Courage is what exists in us when we embrace our fears. Sometimes this means that we embrace them and just sit with them for a while, doing our best to understand them. Other times it means embracing them while moving forward in spite of them. Fear is not a bad thing, rather it is necessary because where there is no fear, there is no courage. I am not afraid of breakfast cereal, so for me to wake up in the morning and pour myself a bowl of Cheerio's is not a courageous act. It is, rather, painfully normal. Adversely, I am quite afraid of heights. I hate them, so for me, a quiet, docile person who loves to have my feet on the ground and away from high ledges, to go skydiving for example would take an incredible amount of courage. In fact, it takes an incredible amount of courage to even sit with the idea that I am afraid of heights, and then more still to walk toward the landing at the top of the stairs that overlooks the living room. For an adrenaline junkie, walking toward this ledge takes no courage at all, for them it would be like me eating Cheerio's, not an act of courage, but an act of painful normalcy. 

Cowardice on the other hand should not be defined as giving into fear, as much culture would have us believe, but rather cowardice is rejecting the idea that we are afraid and labeling the things that we are afraid of as bad, wrong, or evil. It is taking an active stance, that something we don't understand should not be tolerated. Cowardice takes fear and turns it into prejudice. If I were to take my fear of heights and then decide that anyone who goes skydiving, or cliff jumping, or walks toward the edge of the landing is foolish for doing so, then I have let my fear turn into prejudice and act the part of the coward. If I look at another person and decide that they are worth less than I am because I don't understand what it is like to be in their shoes, I act the part of the coward. 
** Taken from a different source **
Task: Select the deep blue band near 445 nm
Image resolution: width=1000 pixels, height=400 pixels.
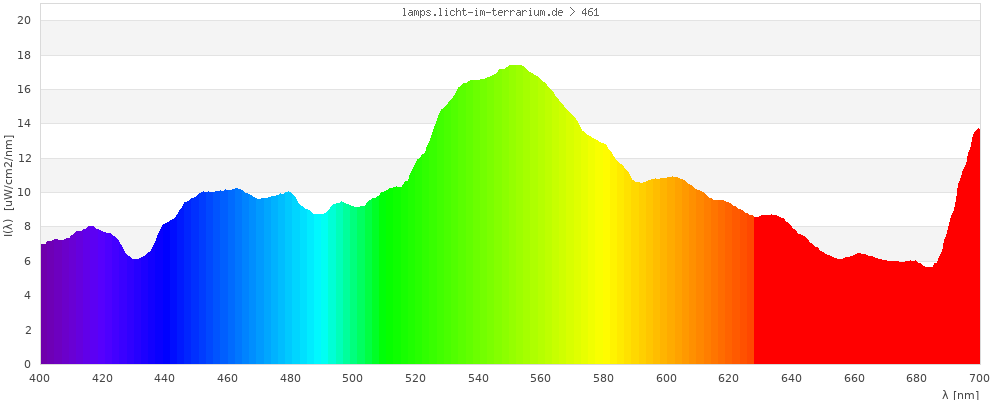Action: click(x=181, y=300)
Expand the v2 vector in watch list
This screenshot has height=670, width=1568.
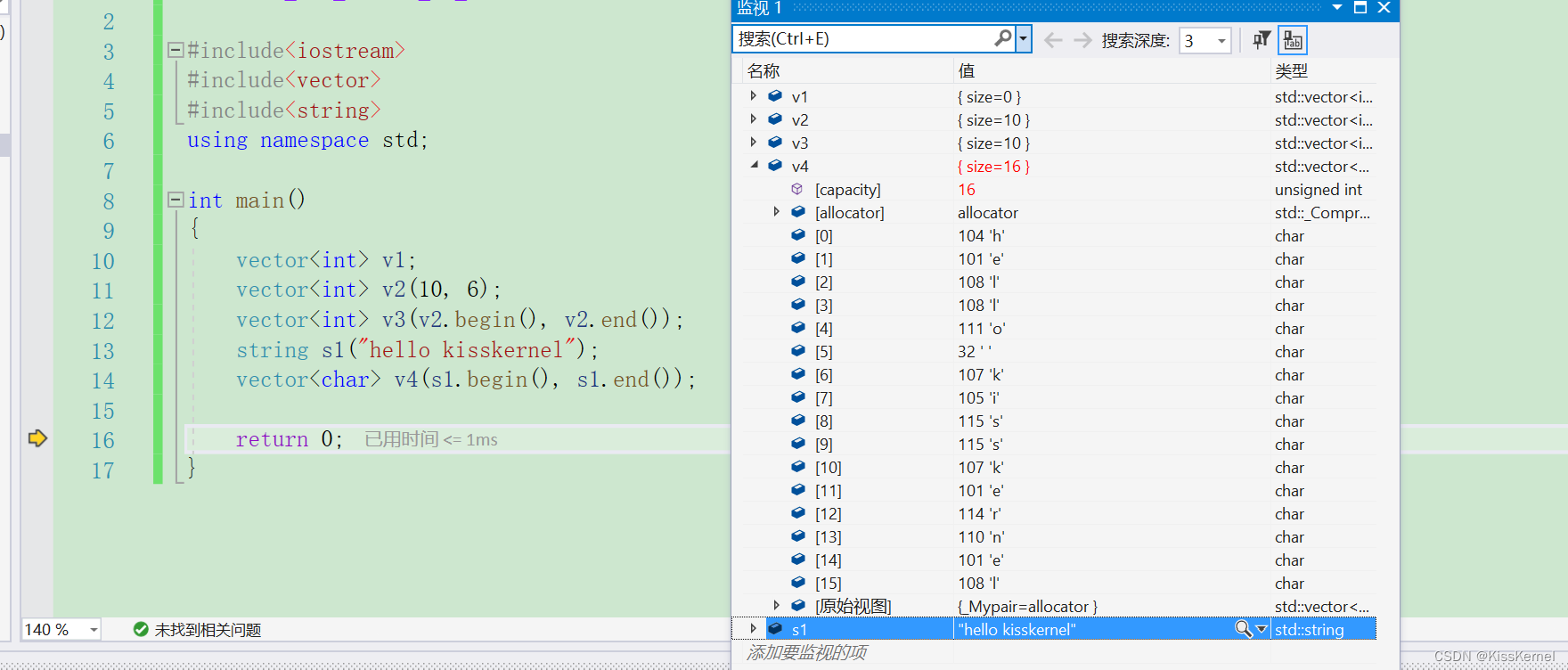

Cowardice often masquerades as courage, but in reality it is nothing but a cheap facsimile. Yet this is just where our culture often lands. When we don't understand something, instead of embracing the fear of the unknown, we label it as bad, wrong, and evil. We cowardly choose to build walls around us that we believe will keep us safe from everything outside,  but in reality, only separate from one another and from ourselves. Most often this manifests through the means of things like religious legalism, political absolutism, and racism. 

Here we begin to neglect the grays areas of life, let alone the reds, oranges, greens, blues and purples. We do our best to build a monochromatic worldview and to get everyone around us to subscribe to the same shade that we have chosen to color with. 

We call this "safe." 

Yet, it is in this place where we have truly let cowardice define our lives, and thus where we are really most vulnerable for when we reject our fear and the things that we are afraid of, our cowardice leaves us isolated and alone.

Like the people in Plato's cave, we are spiteful, hateful even toward those that tell us that the world outside of our walls is actually filled with beautiful light and color (or colour maybe). We choose then to fight tooth and nail to stay within the confines of the prisons we have built for ourselves rather than explore the beauty of the real world around us because we have built this false notion of safety.

Yet God did not mold us to live in the obscurity of darkness, but rather to venture out and experience the fullness of his marvelous light. This means choosing courage over cowardice. This means facing the things that are painful and difficult in our lives. This means occasionally risking comfort and perceived (but potentially false) safety, in order to experience the beauty and the wholeness that God truly desires for us.